I worked on this text in December 2014 as I had the task to briefly present my current research interests as part of The Aesthetics of Applied Theatre hosted by the Institute for Theatre Studies at the Freie Universität Berlin. The project investigates the specific aesthetics of ‘engaged theatre’ and in essence challenges thematical and methodological concepts in theatre and performance studies.
I have chosen to put forward two complex termini – exodus and justice – that characterize on the one hand the means and the end of my research, and on the other, my specific approach. Subject and context of this research is the current Athenian – i.e. Greek – situation and the artistic responses to and dealings with it. I am focusing on applied theatre projects that are introduced in order to face and endure crisis, as well as further artistic projects that happen at a time and in a space of extreme emerging vacuums and that derive from a confrontation with the situation. What I am trying to do, is to introduce the omnipresent and all encompassing word ‘exit’, thinking it along artistic articulations and trying to detect what I call specific ‘exodic practices’.
My understanding of exodus has to do with the decisive gesture of withdrawing and escaping; it suggests, in a sense, a ‘counter-action’ of disengagement. What remains is a somewhat melancholic void that is not to be refilled and that eternally points to a refusal to belonging and participation. There are various exodic practices on aesthetic, social and institutional levels that I observe in Greece today: From monological or non-action performances, to the withdrawal from capitalistic performance circulation, to the reactivation and recontextualization of disused buildings and abandoned artistic spaces.
I see these exodic practices as a means to an end. The end would then be justice and here begin the actual problems. Because, as law philosopher Costas Douzinas notes:
“[…] since Homer, the Bible and Plato, the best minds and fiercest hearts have tried to define justice or imagine the conditions of a just society and they have failed. Indeed the successive and endless ‘theories of justice’ are also serial recognition of failure.” (80)
Ok – but then he writes something that encourages me: “Justice and injustice are not normative predications but subjective motivations.” (Ibid.) I suggest indeed on the existence of a link between exodus and justice; between exodic practices articulated as artistic phenomena and the proposal of justice as the subtle motivation for acts of founding of spaces, allowing for subjective gestures. What I am focusing on is this deep connection between both exodus and justice with the subjective in its various articulations.
Just like exodus, mainstream discourse in Greece today is full of references to law, illegality and lawlessness – nomos, paranomia, anomia – neglecting however to address the status of the state and the dominant elites, which is, in essence, illegal. In this context, the question about justice and its location arises eminently and my job is to detect its artistic articulations and their political and ethical impact.

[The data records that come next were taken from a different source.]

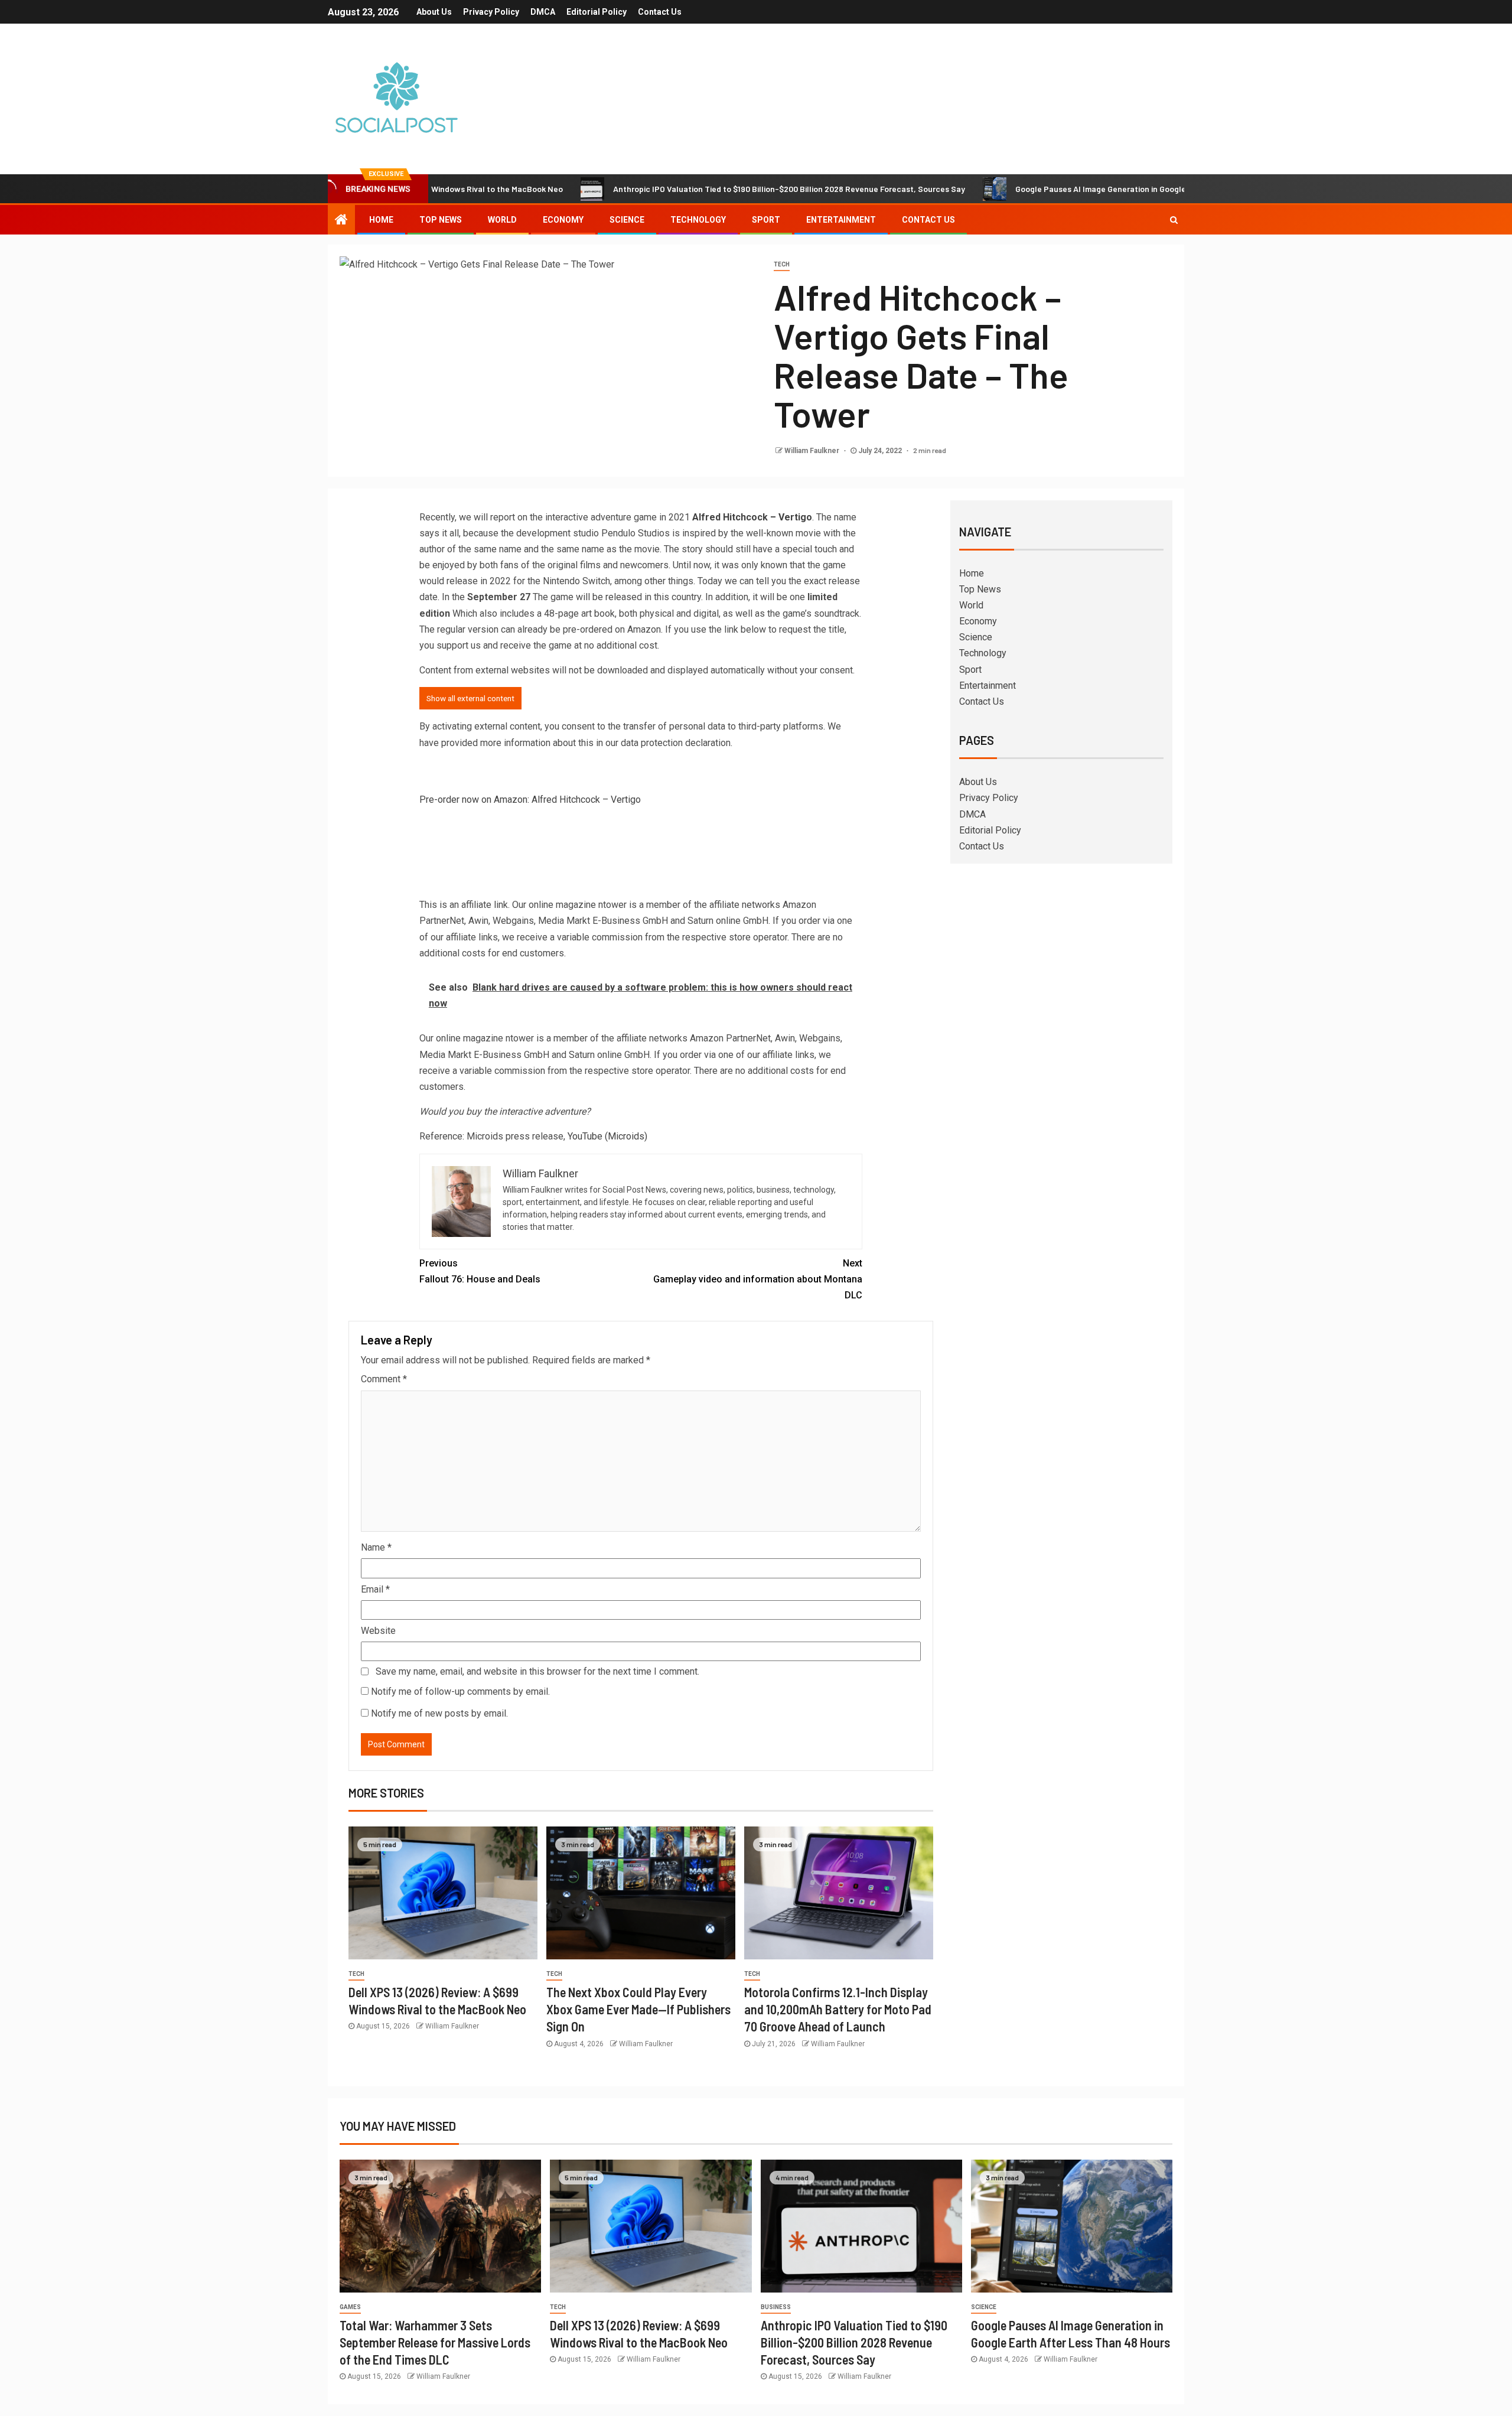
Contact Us (660, 12)
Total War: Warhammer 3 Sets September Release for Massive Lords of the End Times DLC (435, 2342)
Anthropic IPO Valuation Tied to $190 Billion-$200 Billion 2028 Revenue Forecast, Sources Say (693, 189)
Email (375, 1589)
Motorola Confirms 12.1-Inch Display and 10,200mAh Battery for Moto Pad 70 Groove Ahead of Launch (837, 2009)
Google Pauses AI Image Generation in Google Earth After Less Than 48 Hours (1064, 189)
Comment (384, 1379)
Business (776, 2307)
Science (627, 219)
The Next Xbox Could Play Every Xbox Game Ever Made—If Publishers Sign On (638, 2009)
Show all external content (470, 698)
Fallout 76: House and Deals (479, 1271)
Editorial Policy (596, 12)
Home (381, 219)
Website (378, 1630)
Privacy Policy (491, 12)
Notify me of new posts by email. (439, 1713)
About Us (434, 12)
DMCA (542, 12)
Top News (440, 219)
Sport (766, 219)
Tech (782, 264)
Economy (563, 219)
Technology (698, 219)
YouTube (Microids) (607, 1136)
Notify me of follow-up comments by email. (460, 1691)
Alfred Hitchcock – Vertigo (752, 517)
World (502, 219)
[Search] (1173, 220)
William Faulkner (812, 451)
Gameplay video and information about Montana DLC (757, 1279)
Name (376, 1547)
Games (350, 2307)
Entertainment (841, 219)
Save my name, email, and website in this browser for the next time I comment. (537, 1671)
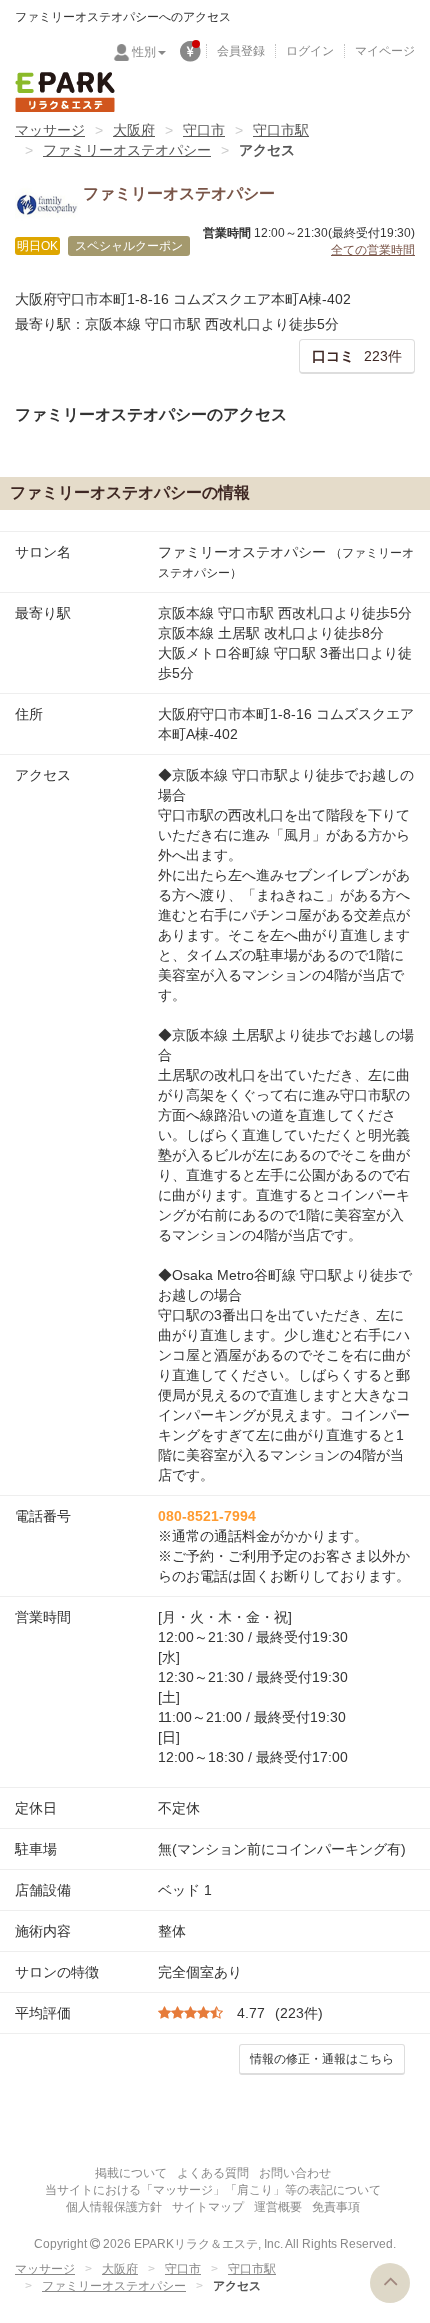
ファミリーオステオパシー (127, 150)
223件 (357, 356)
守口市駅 (281, 130)
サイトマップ (208, 2207)
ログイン (310, 51)
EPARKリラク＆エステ (65, 92)
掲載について (131, 2173)
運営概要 (278, 2207)
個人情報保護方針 (114, 2207)
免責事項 (336, 2207)
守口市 (204, 130)
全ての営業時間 (373, 250)
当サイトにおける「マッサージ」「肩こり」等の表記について (213, 2190)
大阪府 (134, 130)
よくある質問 (213, 2173)
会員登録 (241, 51)
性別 (144, 52)
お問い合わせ (295, 2173)
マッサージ (50, 130)
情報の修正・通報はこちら (322, 2059)
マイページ (385, 51)
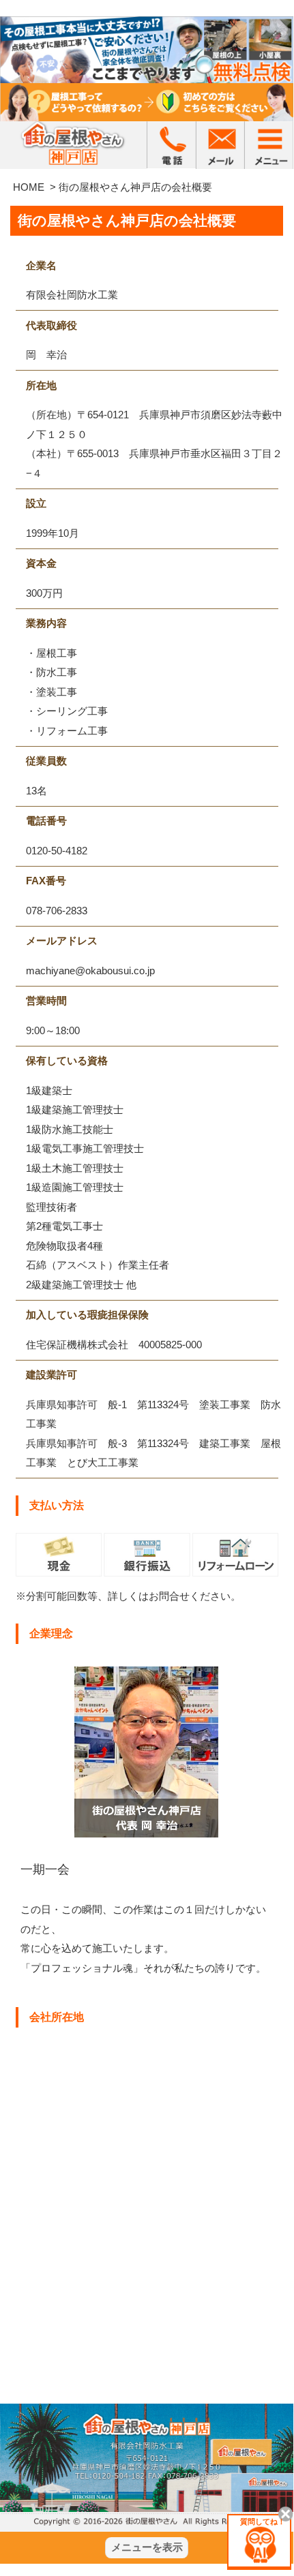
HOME (28, 187)
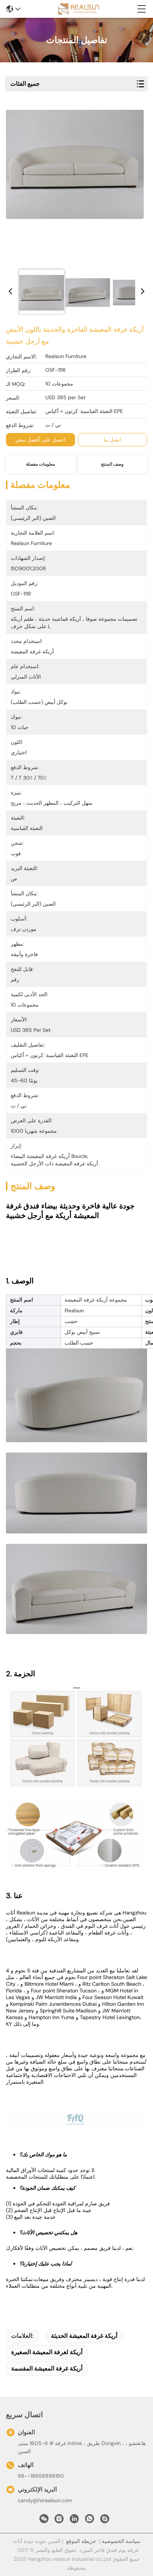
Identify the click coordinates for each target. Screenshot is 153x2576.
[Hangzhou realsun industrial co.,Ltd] (78, 8)
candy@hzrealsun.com (45, 2500)
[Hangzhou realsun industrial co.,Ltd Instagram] (59, 2520)
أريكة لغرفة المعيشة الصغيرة (46, 2352)
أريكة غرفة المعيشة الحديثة (84, 2336)
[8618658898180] (89, 2520)
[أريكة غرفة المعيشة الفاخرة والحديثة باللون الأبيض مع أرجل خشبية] (75, 186)
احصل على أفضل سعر (40, 439)
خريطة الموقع (81, 2541)
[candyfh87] (105, 2520)
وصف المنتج (112, 464)
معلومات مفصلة (40, 464)
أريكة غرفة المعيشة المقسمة (46, 2368)
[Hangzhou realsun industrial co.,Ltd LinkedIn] (74, 2520)
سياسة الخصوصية (121, 2541)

As a closing remark, I choose a quote by Jacques Derrida that in many respects hints at the direction I would like to think:
“I think that there is no justice without the experience, however impossible it may be, of aporia. Justice is an experience of the impossible. A will, a desire, a demand of justice...law is not justice. Law is the element of calculation and it is just that there be law, but justice is incalculable, it requires to calculate with the incalculable. And aporetic experiences are the experiences, as improbable as they are necessary, of justice, that is to say of moments in which the decision between just and unjust is never insured by a rule.” (947)
Derrida calls the ‘just decision’ a “madness acting in the night of non-knowledge and non-rule.” (967).